======== ROWS
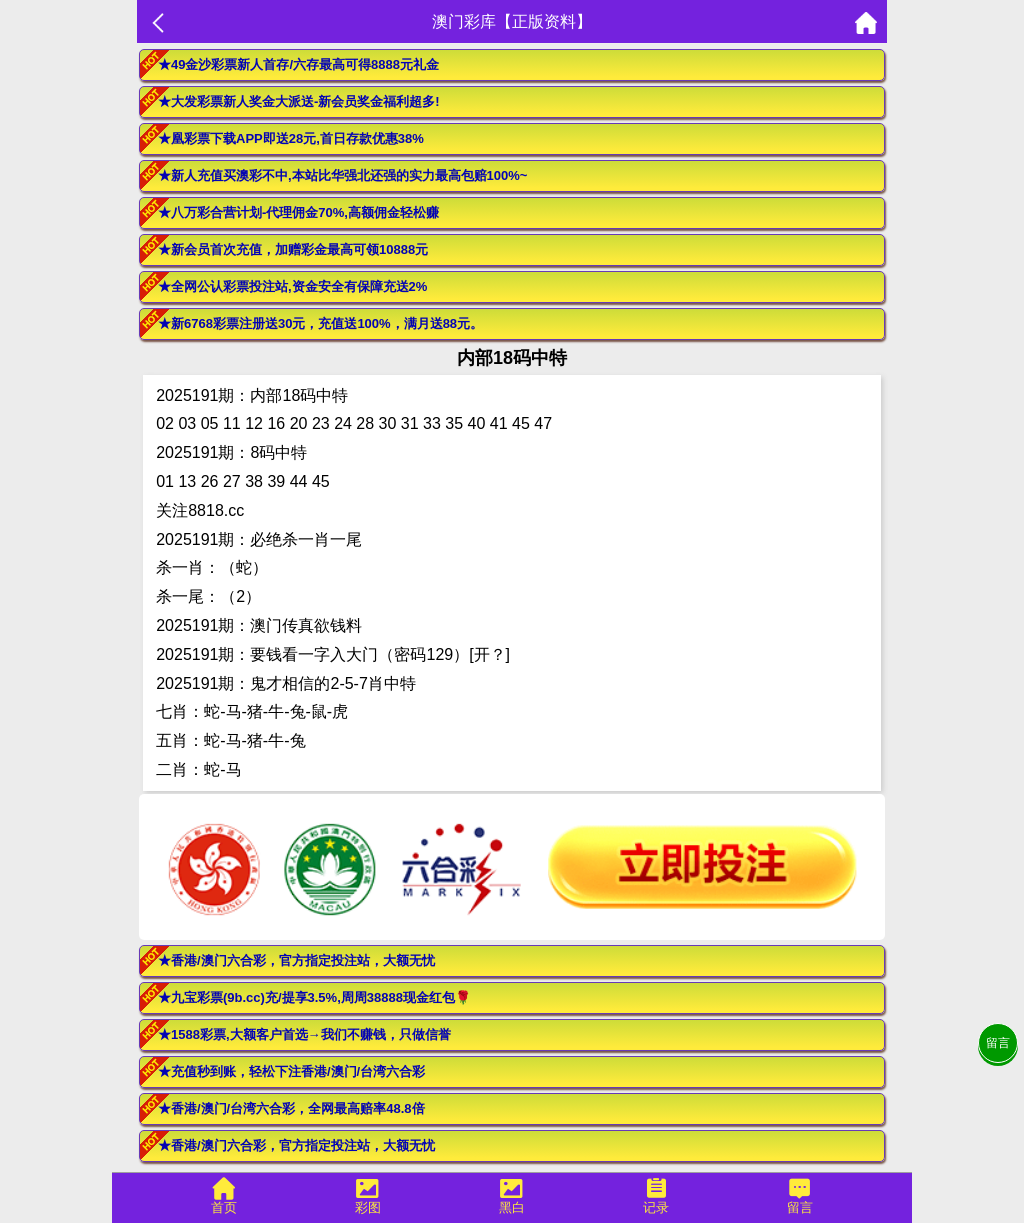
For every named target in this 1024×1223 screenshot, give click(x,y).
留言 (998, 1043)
================
======== ROWS
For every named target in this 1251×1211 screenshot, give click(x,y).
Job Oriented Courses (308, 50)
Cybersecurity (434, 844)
================
> _WRITTEN PROBLEM_: Reproduce word for word everything in the listing above, from the line containing "For every named target in this 1024×1223" down to the line containing "留言 (998, 1043)", including both of those lines.

> _THE RESULT_:
For every named target in this 1024×1223 screenshot, give click(x,y).
留言 (998, 1043)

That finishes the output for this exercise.